Beginning next month, all eyes particularly in Jammu and Kashmir will be focussed on the Supreme Court
Beginning next month, all eyes particularly in Jammu and Kashmir will be focussed on the Supreme Court, which after a long haul of four years will finally start daily hearing of petitions challenging the Centre’s decision to do away with the State’s special status and dividing it into two UTs on 5 August 2019.
Importantly, the SC is not going to rely upon North Block’s 20-page fresh affidavit of July 11 claiming J&K is “witnessing unprecedented era of peace, progress and prosperity”. The court said “it has no bearing on the constitutional challenge” to abrogation of Article 370.

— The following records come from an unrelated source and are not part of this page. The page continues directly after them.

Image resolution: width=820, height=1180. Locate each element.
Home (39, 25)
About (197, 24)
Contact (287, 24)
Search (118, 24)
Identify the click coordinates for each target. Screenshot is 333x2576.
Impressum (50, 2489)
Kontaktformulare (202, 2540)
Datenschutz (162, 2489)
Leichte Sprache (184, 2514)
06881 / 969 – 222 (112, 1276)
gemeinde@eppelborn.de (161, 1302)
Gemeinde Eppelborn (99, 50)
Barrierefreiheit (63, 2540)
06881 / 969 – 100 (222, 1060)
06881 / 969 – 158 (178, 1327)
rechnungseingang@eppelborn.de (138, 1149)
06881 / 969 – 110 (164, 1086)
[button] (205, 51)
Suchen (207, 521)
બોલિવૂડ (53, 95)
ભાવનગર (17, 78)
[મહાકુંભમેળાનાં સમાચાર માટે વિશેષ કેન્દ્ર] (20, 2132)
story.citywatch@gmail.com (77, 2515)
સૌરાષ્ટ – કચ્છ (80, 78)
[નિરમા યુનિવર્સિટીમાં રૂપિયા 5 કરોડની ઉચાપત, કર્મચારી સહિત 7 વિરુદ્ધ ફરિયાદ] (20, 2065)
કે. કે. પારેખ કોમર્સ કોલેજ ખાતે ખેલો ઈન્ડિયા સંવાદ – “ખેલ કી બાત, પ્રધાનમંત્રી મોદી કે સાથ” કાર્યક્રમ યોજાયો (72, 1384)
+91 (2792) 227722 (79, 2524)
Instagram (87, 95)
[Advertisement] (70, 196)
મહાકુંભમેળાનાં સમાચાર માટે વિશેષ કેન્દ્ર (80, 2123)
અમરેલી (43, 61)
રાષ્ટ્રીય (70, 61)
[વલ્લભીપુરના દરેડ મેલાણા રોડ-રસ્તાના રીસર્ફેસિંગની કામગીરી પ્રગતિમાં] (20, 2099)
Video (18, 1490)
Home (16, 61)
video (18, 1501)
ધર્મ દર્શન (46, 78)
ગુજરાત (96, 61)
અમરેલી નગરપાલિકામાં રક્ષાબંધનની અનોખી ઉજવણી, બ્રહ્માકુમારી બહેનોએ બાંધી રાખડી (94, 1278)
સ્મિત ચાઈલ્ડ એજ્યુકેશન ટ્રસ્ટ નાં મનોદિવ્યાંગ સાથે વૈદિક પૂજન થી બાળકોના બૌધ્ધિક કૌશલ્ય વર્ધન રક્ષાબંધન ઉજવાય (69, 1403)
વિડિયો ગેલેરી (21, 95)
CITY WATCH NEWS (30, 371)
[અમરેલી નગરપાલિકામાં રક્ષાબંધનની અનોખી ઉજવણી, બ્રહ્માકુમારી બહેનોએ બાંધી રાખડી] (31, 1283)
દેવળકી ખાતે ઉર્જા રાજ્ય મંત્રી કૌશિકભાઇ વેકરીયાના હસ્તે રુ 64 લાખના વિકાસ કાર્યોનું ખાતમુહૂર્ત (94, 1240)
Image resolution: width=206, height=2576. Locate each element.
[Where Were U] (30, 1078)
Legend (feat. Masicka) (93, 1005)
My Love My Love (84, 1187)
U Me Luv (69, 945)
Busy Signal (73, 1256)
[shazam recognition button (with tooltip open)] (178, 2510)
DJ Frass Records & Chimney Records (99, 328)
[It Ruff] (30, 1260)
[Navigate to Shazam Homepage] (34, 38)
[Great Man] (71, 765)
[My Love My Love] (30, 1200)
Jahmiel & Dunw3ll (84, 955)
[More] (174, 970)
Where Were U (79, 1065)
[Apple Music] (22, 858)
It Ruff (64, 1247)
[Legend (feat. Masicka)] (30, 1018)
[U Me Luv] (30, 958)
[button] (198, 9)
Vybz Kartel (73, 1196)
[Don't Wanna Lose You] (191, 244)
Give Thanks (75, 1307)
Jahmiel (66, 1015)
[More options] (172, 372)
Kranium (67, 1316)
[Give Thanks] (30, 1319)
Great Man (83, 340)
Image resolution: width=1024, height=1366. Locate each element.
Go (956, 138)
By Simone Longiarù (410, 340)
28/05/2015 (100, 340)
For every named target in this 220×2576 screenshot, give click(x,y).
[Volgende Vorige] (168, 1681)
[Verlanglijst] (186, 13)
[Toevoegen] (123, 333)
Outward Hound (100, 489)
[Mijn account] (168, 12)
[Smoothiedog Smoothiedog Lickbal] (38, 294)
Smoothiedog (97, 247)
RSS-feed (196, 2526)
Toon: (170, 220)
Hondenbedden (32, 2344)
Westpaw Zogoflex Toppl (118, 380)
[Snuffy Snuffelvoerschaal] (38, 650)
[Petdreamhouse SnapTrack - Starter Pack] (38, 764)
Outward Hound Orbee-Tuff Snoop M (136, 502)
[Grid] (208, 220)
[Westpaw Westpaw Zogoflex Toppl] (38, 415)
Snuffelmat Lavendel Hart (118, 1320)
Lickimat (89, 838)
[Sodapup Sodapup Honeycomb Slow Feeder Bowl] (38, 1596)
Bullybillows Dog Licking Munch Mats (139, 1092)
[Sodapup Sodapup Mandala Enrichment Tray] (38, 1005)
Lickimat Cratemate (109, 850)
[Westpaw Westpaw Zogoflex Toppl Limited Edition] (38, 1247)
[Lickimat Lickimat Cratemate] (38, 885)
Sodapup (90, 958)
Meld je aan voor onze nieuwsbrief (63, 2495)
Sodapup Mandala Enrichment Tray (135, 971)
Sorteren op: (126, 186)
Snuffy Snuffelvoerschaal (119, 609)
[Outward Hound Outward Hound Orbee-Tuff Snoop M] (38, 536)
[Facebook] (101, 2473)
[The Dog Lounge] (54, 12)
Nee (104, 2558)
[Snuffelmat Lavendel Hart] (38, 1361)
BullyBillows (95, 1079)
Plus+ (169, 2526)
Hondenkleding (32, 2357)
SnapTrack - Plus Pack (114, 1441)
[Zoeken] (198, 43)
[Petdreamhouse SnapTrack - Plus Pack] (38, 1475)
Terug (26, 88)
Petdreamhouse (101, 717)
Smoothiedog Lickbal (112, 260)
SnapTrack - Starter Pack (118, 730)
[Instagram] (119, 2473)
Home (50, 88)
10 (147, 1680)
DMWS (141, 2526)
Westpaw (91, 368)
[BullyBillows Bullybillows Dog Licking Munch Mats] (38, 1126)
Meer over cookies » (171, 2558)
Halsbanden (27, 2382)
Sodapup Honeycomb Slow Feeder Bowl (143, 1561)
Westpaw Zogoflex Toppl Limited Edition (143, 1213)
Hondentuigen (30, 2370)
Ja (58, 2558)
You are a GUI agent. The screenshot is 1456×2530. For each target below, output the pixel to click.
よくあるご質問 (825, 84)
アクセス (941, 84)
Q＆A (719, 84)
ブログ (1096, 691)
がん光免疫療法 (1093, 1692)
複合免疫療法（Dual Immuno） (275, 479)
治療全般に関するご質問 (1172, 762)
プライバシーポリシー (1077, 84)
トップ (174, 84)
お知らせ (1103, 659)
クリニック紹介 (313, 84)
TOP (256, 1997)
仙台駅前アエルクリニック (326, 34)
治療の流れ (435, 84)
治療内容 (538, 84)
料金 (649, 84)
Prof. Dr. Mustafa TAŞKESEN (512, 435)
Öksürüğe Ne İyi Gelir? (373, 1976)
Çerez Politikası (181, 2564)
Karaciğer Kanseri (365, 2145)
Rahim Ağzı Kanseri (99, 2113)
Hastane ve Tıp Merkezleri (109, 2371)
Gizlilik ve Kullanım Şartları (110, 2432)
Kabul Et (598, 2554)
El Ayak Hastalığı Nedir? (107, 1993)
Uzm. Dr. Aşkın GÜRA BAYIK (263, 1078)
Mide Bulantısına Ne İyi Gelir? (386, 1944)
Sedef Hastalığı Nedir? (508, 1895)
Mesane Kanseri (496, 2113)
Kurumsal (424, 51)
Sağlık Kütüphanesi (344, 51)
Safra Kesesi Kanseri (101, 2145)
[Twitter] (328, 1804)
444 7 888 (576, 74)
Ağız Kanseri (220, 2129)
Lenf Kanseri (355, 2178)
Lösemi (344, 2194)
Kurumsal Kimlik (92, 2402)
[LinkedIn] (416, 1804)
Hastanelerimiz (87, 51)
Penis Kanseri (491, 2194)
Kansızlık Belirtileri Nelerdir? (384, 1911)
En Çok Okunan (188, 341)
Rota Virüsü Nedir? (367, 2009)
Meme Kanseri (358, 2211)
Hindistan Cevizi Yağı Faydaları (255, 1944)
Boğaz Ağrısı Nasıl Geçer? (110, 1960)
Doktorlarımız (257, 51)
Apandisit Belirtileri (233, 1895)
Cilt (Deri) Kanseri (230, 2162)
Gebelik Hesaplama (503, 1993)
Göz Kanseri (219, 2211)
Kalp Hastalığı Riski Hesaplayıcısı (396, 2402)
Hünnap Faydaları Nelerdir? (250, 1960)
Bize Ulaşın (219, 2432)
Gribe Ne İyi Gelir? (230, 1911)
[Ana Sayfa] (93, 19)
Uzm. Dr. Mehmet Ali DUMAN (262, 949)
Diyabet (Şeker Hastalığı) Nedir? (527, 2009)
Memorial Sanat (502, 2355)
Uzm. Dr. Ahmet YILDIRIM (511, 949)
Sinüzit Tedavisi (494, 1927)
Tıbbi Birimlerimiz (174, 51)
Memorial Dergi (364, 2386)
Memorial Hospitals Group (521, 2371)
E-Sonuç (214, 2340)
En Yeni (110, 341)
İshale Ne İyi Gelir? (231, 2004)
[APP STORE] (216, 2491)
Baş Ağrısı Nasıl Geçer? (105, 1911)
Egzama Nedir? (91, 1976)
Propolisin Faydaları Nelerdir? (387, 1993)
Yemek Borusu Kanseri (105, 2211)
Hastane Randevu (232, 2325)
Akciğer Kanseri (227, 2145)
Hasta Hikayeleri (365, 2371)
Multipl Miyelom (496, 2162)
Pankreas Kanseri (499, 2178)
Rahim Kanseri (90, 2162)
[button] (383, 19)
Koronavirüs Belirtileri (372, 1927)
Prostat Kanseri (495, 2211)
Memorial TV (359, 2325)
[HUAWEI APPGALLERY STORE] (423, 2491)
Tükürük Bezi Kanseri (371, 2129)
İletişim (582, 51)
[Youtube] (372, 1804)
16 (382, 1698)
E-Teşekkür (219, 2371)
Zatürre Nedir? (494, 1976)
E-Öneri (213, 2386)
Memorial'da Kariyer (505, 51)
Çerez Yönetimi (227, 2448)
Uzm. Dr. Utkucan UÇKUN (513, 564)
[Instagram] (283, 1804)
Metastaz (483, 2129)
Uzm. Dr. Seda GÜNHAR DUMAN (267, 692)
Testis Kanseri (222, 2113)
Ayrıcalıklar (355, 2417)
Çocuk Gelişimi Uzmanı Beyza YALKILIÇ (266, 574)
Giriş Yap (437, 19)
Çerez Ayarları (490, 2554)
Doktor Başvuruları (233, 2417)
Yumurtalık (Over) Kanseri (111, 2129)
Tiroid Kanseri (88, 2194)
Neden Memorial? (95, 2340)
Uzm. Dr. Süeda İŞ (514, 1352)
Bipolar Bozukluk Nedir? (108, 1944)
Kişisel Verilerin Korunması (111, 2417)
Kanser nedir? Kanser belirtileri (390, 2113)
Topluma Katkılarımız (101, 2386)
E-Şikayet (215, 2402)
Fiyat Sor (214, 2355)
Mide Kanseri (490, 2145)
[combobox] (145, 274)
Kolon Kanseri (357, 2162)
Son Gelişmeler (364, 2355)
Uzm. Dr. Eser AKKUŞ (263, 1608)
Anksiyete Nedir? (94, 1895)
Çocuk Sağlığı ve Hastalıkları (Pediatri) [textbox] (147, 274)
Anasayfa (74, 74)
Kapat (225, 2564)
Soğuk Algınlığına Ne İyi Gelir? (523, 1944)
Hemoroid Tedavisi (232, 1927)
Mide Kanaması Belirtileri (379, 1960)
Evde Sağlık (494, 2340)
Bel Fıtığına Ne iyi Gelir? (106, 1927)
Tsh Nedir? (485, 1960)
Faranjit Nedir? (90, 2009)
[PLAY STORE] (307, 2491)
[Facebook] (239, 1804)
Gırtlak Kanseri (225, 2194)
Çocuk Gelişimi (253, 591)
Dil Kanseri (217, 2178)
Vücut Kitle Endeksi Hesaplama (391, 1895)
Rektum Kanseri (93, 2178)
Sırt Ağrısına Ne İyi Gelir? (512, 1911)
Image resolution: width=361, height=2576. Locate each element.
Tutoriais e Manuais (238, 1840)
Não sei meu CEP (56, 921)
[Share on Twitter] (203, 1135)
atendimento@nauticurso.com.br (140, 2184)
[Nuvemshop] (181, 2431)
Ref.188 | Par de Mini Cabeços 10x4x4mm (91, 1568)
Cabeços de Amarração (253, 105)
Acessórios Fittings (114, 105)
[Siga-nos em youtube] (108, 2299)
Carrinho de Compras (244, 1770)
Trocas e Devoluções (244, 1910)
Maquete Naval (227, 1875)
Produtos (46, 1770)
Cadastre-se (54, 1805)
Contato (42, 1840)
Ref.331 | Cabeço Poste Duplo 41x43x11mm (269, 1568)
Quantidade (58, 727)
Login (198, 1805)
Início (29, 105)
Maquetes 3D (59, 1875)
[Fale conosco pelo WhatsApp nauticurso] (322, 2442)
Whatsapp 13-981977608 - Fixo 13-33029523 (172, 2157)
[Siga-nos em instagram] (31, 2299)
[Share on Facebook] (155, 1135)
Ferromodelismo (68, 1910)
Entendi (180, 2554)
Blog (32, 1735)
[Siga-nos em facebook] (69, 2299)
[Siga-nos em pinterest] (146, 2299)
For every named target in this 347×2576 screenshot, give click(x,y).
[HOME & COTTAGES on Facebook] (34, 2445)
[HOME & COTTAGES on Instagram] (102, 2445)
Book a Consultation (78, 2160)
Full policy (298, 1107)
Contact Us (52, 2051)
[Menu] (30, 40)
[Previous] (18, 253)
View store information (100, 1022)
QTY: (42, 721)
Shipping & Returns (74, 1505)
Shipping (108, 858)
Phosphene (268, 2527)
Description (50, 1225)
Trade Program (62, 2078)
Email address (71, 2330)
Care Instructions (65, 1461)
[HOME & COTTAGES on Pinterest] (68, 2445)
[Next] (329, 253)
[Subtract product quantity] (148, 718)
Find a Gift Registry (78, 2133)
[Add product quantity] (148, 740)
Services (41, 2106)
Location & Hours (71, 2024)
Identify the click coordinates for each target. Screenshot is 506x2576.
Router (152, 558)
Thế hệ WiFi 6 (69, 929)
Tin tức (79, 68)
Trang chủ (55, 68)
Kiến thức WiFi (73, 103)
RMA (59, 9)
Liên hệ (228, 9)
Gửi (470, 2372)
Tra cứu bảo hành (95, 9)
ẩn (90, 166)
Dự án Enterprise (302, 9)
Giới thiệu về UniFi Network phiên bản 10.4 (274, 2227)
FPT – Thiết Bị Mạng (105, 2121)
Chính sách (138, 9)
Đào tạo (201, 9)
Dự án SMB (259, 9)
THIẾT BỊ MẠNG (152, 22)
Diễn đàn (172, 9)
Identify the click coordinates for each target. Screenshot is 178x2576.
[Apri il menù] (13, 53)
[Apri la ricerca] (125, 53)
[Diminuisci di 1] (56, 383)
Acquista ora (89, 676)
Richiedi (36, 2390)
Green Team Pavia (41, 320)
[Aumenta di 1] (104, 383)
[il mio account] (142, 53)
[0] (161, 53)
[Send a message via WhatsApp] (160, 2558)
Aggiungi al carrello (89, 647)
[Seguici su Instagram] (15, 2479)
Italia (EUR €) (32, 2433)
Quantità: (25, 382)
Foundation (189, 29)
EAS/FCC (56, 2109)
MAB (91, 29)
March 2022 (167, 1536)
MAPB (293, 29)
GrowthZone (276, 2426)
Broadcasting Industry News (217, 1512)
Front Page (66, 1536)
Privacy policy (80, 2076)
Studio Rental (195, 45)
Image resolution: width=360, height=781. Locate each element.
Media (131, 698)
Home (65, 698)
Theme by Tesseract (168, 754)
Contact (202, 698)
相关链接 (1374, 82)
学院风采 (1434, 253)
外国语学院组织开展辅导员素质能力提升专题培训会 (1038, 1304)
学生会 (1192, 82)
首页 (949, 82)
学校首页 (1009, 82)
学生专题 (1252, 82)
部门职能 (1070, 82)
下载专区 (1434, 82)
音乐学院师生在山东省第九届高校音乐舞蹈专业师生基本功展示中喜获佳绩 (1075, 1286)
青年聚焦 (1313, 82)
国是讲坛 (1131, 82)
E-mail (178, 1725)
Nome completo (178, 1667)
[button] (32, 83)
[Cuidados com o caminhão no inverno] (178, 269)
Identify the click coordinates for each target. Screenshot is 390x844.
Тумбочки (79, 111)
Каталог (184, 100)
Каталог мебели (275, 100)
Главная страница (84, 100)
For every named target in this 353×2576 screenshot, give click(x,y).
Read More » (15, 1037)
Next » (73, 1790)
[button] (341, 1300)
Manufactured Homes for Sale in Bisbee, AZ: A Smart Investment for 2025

Moreso, as petitions have challenged the Centre’s ‘unilateral’ move to impose curfew and undo the federal structure by dividing J&K‘without taking consent from ‘people’ and ‘overnight abrogating their democratic rights and freedoms guaranteed.’ The Centre has countered August 5 order has become ‘fait accompli’!
What is significant is the claims made in the Centre’s affidavit that: ‘life has returned to normalcy in the region after over three decades of turmoil’, the ‘street violence’ engineered by terrorists/secessionist networks having become a “thing of the past”, organised stone-pelting incidents, having come down, bandhs and hartals becoming a distant memory etc.
If that is the case, then why wait in holding elections? Note it has been five long years since J&K has been without people’s representatives, with Raj Bhavan yielding all the powers.
Now that the Centre has given itself a pat on the back for ‘restoring normalcy’ no further delay in holding the democratic exercise should be condoned.